MADRID — Teenage climate activist Greta Thunberg said she was surprised and honored Wednesday to learn she had been named Time’s youngest “Person of the Year,” saying the accolade deserved to be shared by others in the global movement she helped inspire.
The 16-year-old Swede has become the face of a new generation of activists, drawing large crowds with her appearances at protests and conferences over the past year and a half. Some have welcomed her activism, including her speeches challenging world leaders to do more to stop global warming.
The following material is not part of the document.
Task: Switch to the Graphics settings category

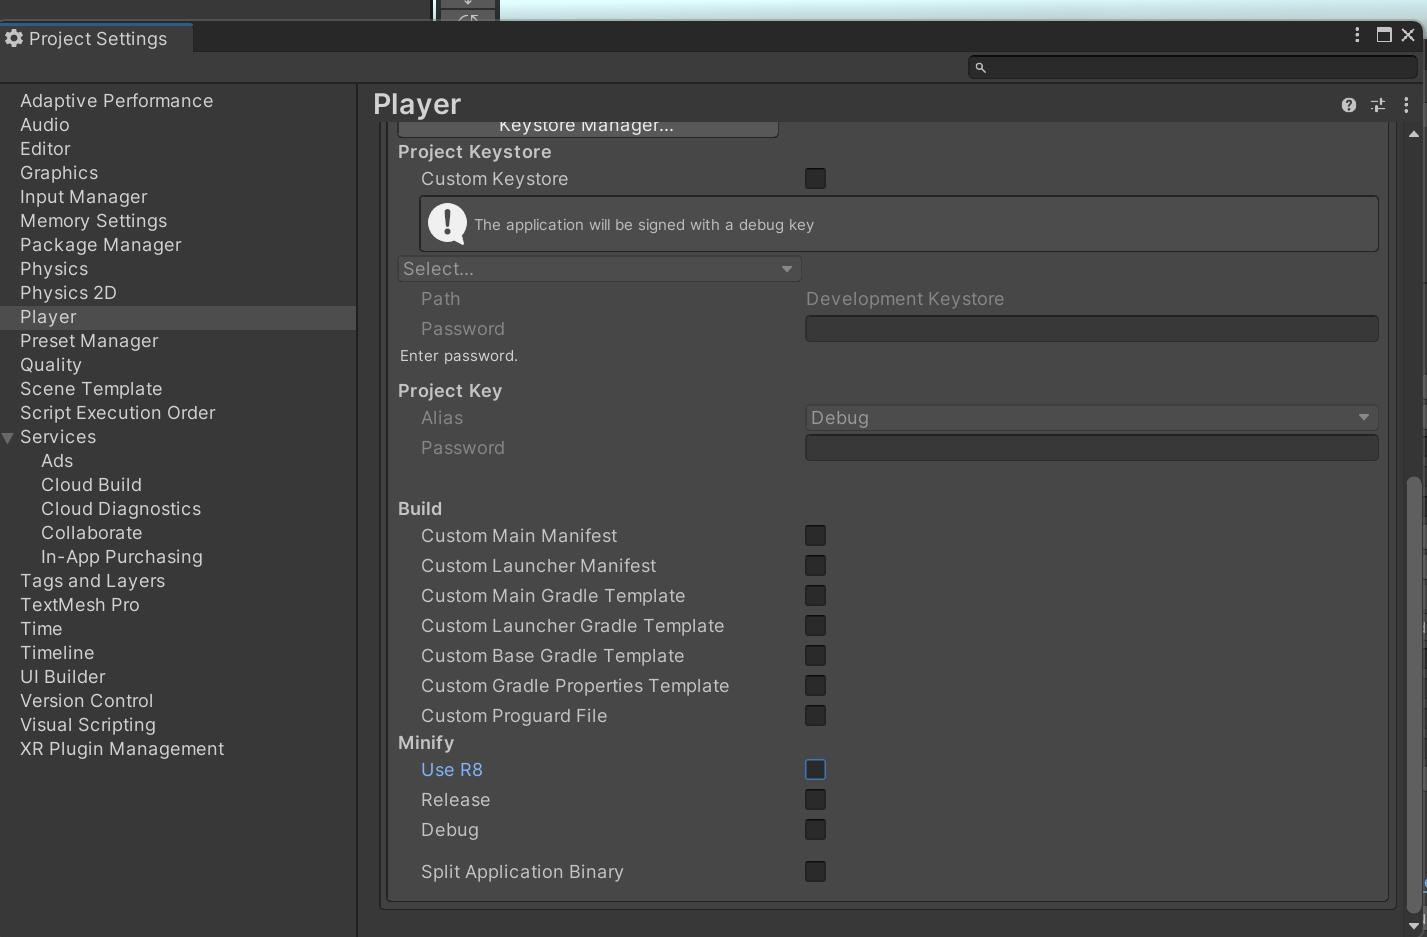Action: coord(58,172)
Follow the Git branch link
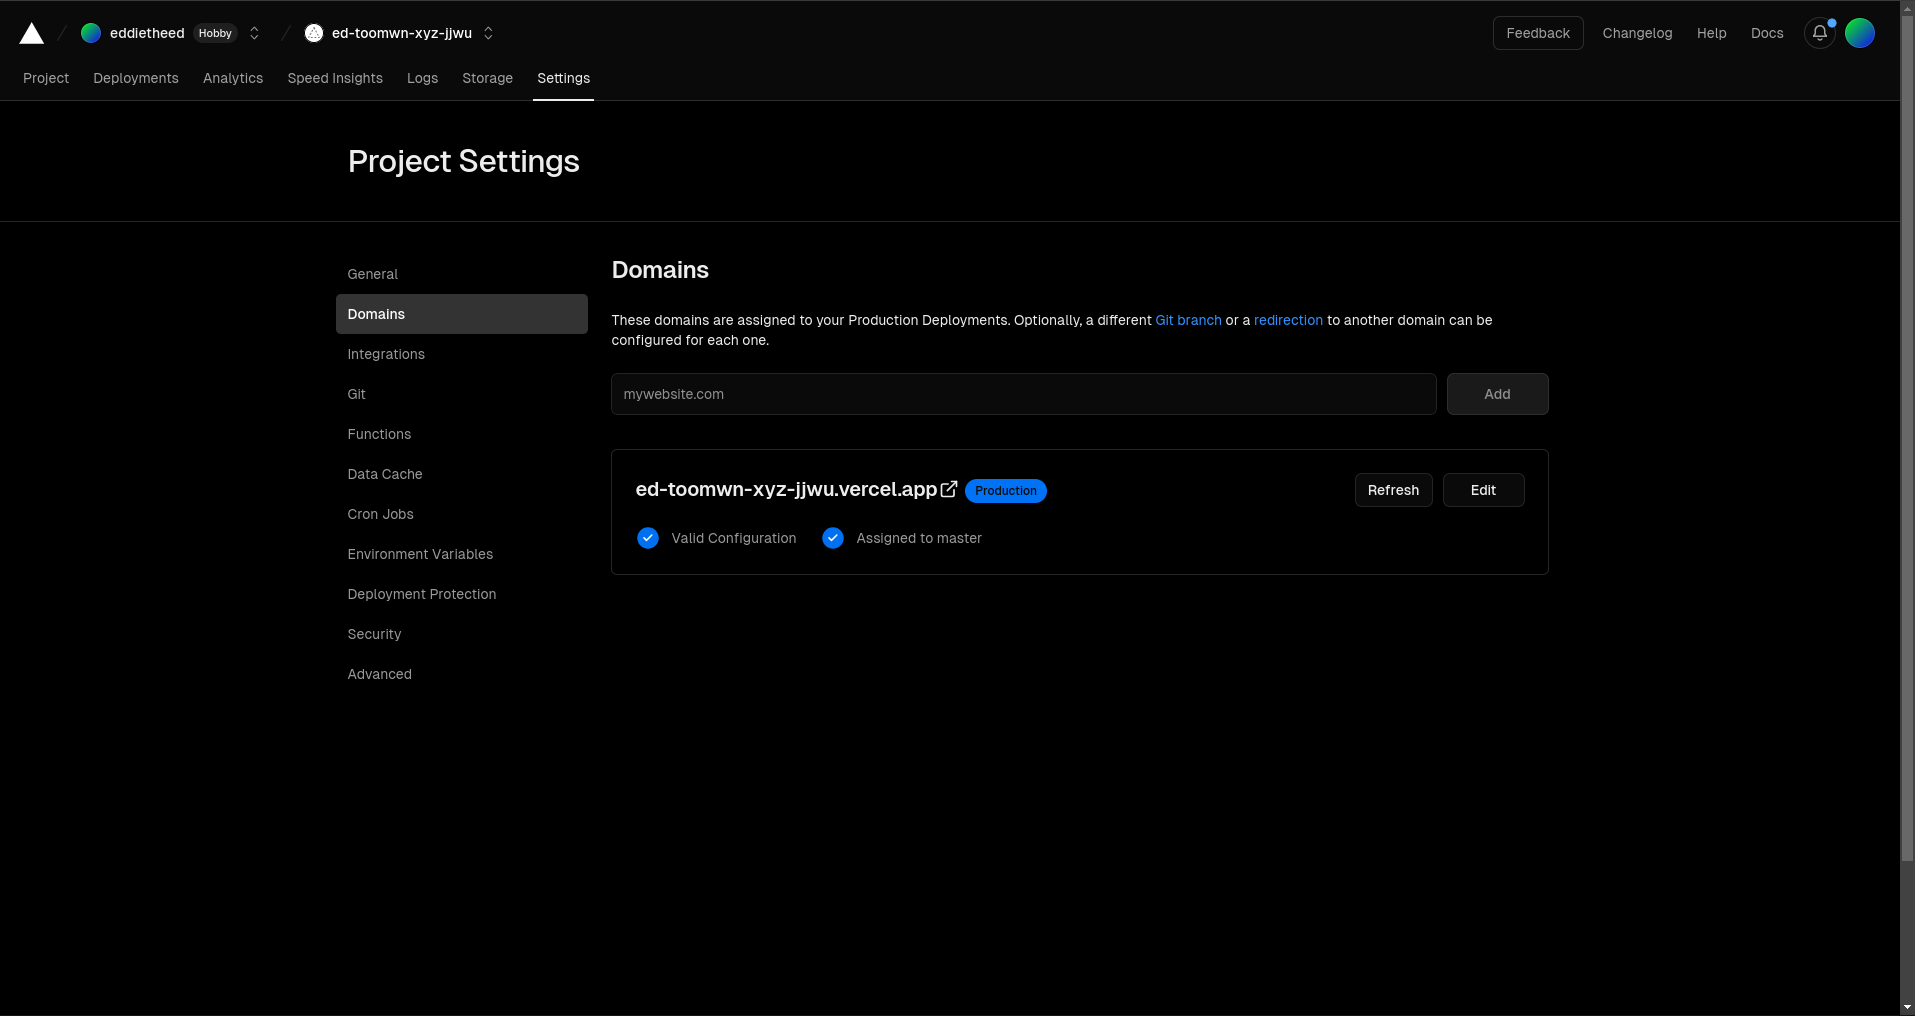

But others have criticized her sometimes combative tone.
"For sounding the alarm about humanity’s predatory relationship with the only home we have, for bringing to a fragmented world a voice that transcends backgrounds and borders, for showing us all what it might look like when a new generation leads, Greta Thunberg is TIME’s 2019 Person of the Year,” the media franchise said on its website.
Leaving a U.N. climate conference in Madrid, Thunberg told The Associated Press she was “a bit surprised” at the recognition.
“I could never have imagined anything like that happening,” she said in a phone interview.
“I'm of course, very grateful for that, very honored,” Thunberg said, but added that "it should be everyone in the Fridays for Future movement because what we have done, we have done together.”
Thunberg said she was hopeful that the message being pushed by her and other activists — that governments need to drastically increase their efforts to combat climate change — is finally getting through.
But she insisted that the media should also pay attention to other activists, particularly indigenous people who she said “are hit hardest by the climate and environmental crisis,” and to the science around global warming.
"That is what I am trying to do, to use my platform to do,” she said.
Thunberg said the movement, which has staged repeated worldwide protests attended by hundreds of thousands of people, had managed to spread awareness about the need to urgently reduce planet-warming greenhouse gas emissions and help those already affected by climate change.
“To get in a sense of urgency in the conversation that is very needed right now to be able to move forward,” she said. "That, I think, is our biggest success.”
Asked whether she thought world leaders were beginning to respond to this message, Thunberg said: “They say they listen and they say they understand, but it sure doesn't seem like it.”
“If they really would listen and understand then I think they need to prove that by translating that into action,” she added.
She said the experience of the past 15 months, going from solo-protester outside the Swedish parliament to speaking in front of world leaders at the U.N. General Assembly, had changed her.
"I think life is much more meaningful now that I have something to do that has an impact," she said.
Thunberg has tried to preserve some privacy despite the relentless interest she's received from media and adoring fans in recent months.
She was mobbed on her arrival in Madrid last week and the attention paid to her appearances at the climate conference has far outstripped that of other events, save for Hollywood stars like Harrison Ford.
“I would like to be left alone,” Thunberg said when asked about her plans for the next days. She will later travel home to Sweden, to spend Christmas with her family and dogs, she added.
“After that, I have no school to return to until August because I've taken a gap year,” she said.
"I will probably continue a bit like now, travel around. And if I get invitations to come. And just try everything I can," she added.
Earlier Wednesday, Thunberg addressed negotiators at the U.N.'s annual climate talks, warning that “almost nothing is being done, apart from clever accounting and creative PR.”
Last year’s Time winners included slain Saudi journalist Jamal Khashoggi; the staff of the Capital Gazette in Annapolis, Maryland, where five people were shot to death; Philippine journalist Maria Ressa; and two Reuters journalists, Wa Lone and Kyaw Soe Oo.